— TASKS TO CARRY OUT —
- 1) In the tender offer letter, when do the offer and withdrawal rights expire if the offer is not extended?
- 2) Decide whether each statement agrees with the tender offer letter, and back each answer with the deciding words of the letter, quoted exactly. (a) Alenco Acquisition Company Inc. is a Delaware corporation. (b) Stockholders can use the enclosed Letter of Transmittal to tender Shares held for their account. (c) The Athlon board was divided on whether stockholders should tender their Shares.

— SELECTED EXCERPT —
========
Exhibit (a)(1)(v)
Offer to Purchase for Cash
All Outstanding Shares of Common Stock
of
ATHLON ENERGY INC.
at
$58.50 Net per Share
Pursuant to the Offer to Purchase dated October 10, 2014
by
ALENCO ACQUISITION COMPANY INC.,
an indirect wholly owned subsidiary of
ENCANA CORPORATION
THE OFFER AND WITHDRAWAL RIGHTS WILL EXPIRE AT 12:00 MIDNIGHT, NEW YORK CITY TIME, ON NOVEMBER 7, 2014 (ONE MINUTE AFTER 11:59 P.M., NEW YORK CITY TIME, ON NOVEMBER 7, 2014), UNLESS THE OFFER IS EXTENDED (SUCH DATE AND TIME, AS IT MAY BE EXTENDED, THE “EXPIRATION DATE”).
October 10, 2014
To Athlon Stockholders:
Enclosed for your consideration are the Offer to Purchase, dated October 10, 2014 (as it may be amended or supplemented from time to time, the “Offer to Purchase”), and the related Letter of Transmittal (as it may be amended or supplemented from time to time, the “Letter of Transmittal” and, together with the Offer to Purchase, the “Offer”) in connection with the offer by Alenco Acquisition Company Inc., a Delaware corporation (“Purchaser”) and an indirect wholly owned subsidiary of Encana Corporation, a Canadian corporation (“Encana”), to purchase all of the shares of common stock, par value $0.01 per share (the “Shares”), of Athlon Energy Inc., a Delaware corporation (“Athlon”), that are issued and outstanding at a price of $58.50 per Share, net to the seller in cash (the “Offer Price”), without interest, less any applicable withholding taxes, upon the terms and subject to the conditions of the Offer.
THE BOARD OF DIRECTORS OF ATHLON (THE “ATHLON BOARD”) UNANIMOUSLY RECOMMENDS THAT YOU TENDER ALL OF YOUR SHARES PURSUANT TO THE OFFER.
We or our nominees are the holder of record of Shares held for your account. A tender of such Shares can be made only by us as the holder of record and pursuant to your instructions.The Letter of Transmittal accompanying this letter is furnished to you for your information only and cannot be used by you to tender Shares held by us for your account.
========
— ENTRIES SHOWN —
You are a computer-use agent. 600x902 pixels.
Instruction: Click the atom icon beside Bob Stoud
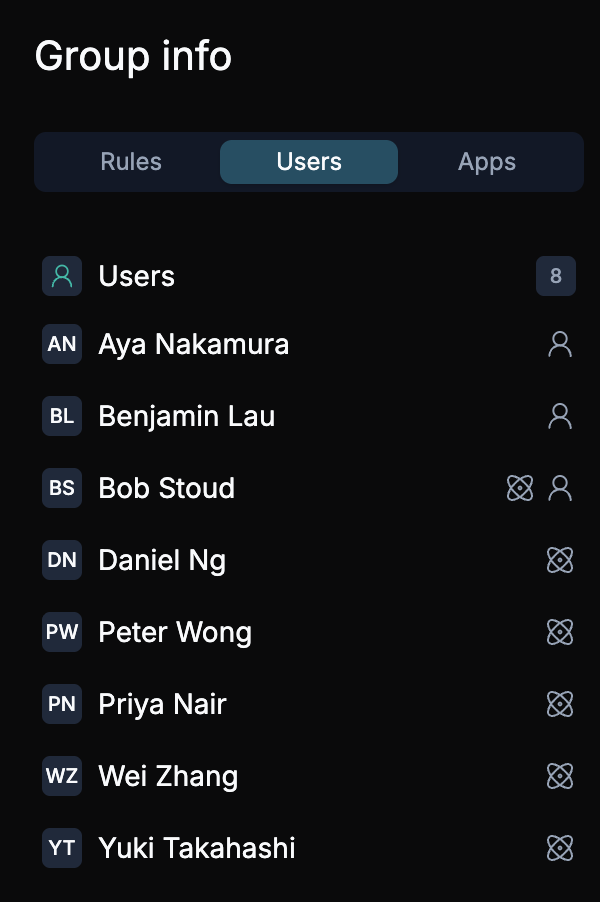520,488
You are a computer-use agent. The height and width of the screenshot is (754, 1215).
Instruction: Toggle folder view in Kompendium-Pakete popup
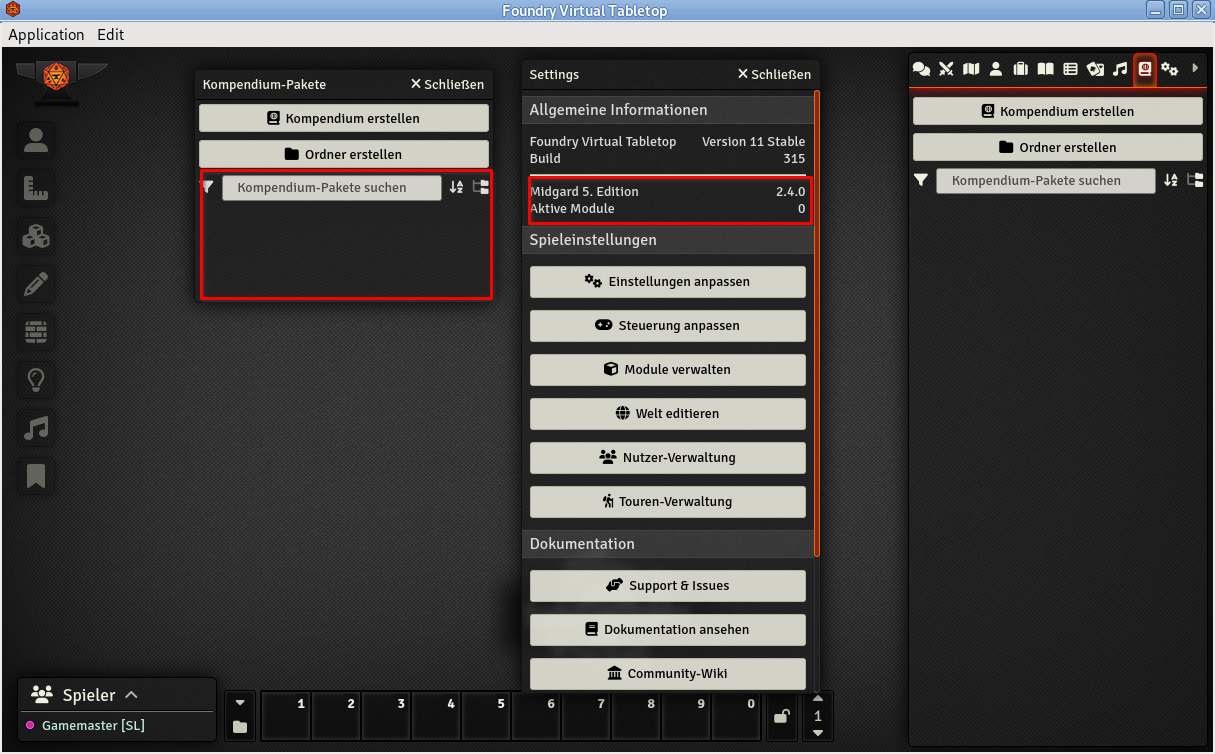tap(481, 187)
========
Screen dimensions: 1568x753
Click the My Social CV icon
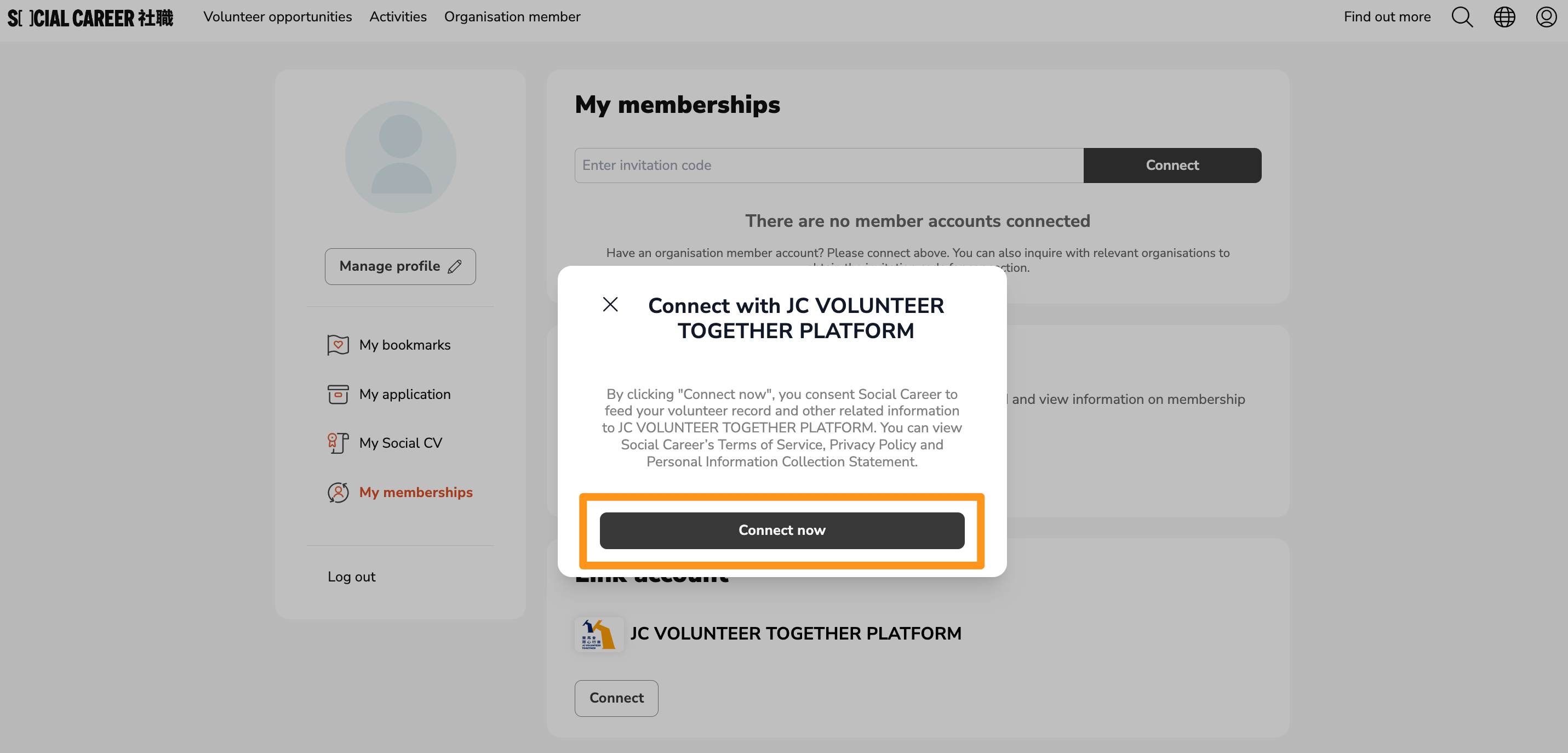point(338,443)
========
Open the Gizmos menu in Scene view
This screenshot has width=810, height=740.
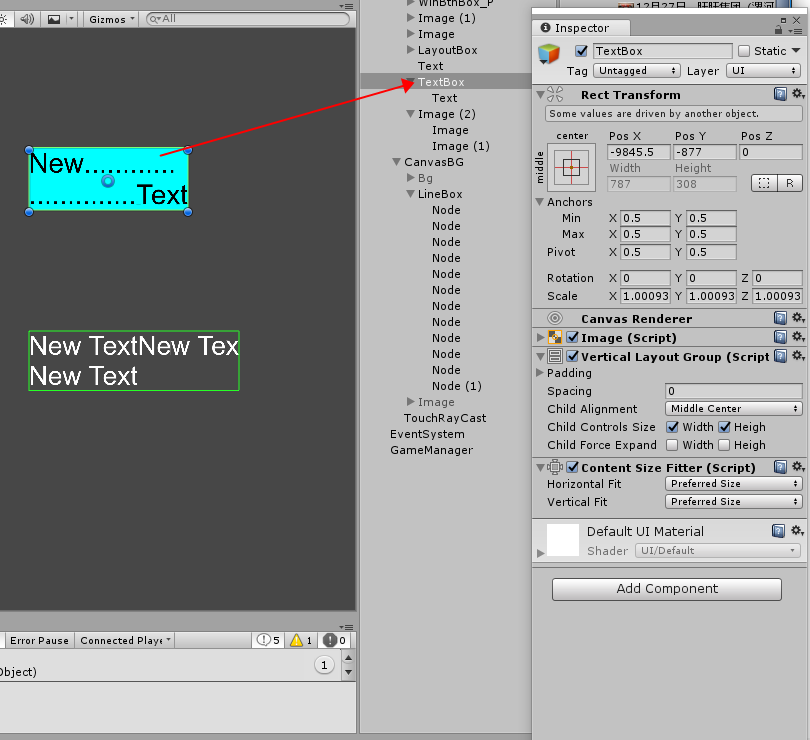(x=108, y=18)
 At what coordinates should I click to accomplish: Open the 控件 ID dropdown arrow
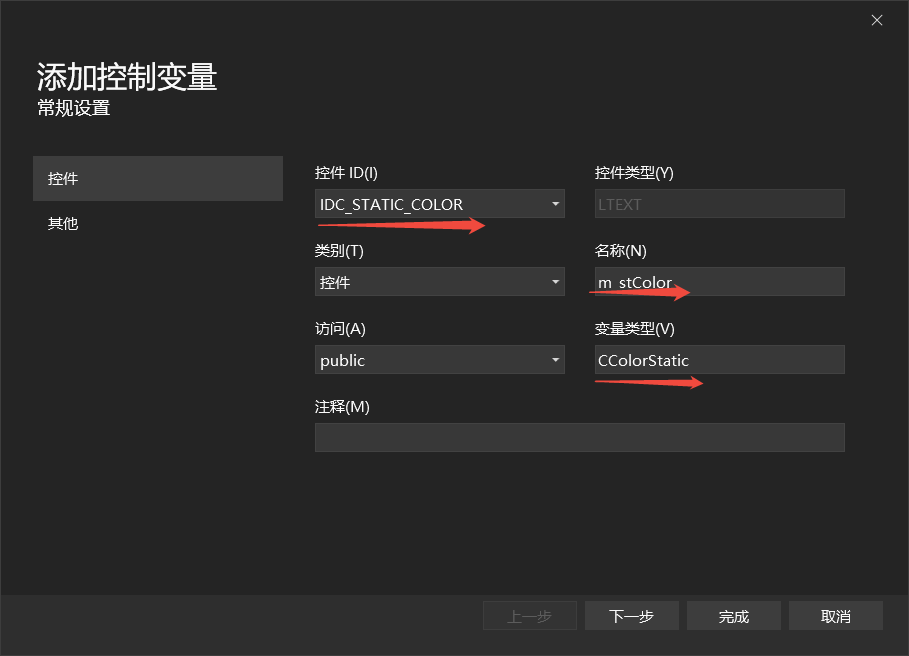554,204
========
— SOLVED TASKS —
- 1) They expire at 12:00 midnight, New York City time, on November 7, 2014.

- 2)
(a) Yes: "Alenco Acquisition Company Inc., a Delaware corporation (“Purchaser”)"
(b) No: "cannot be used by you to tender Shares held by us for your account"
(c) No: "UNANIMOUSLY RECOMMENDS THAT YOU TENDER ALL OF YOUR SHARES PURSUANT TO THE OFFER"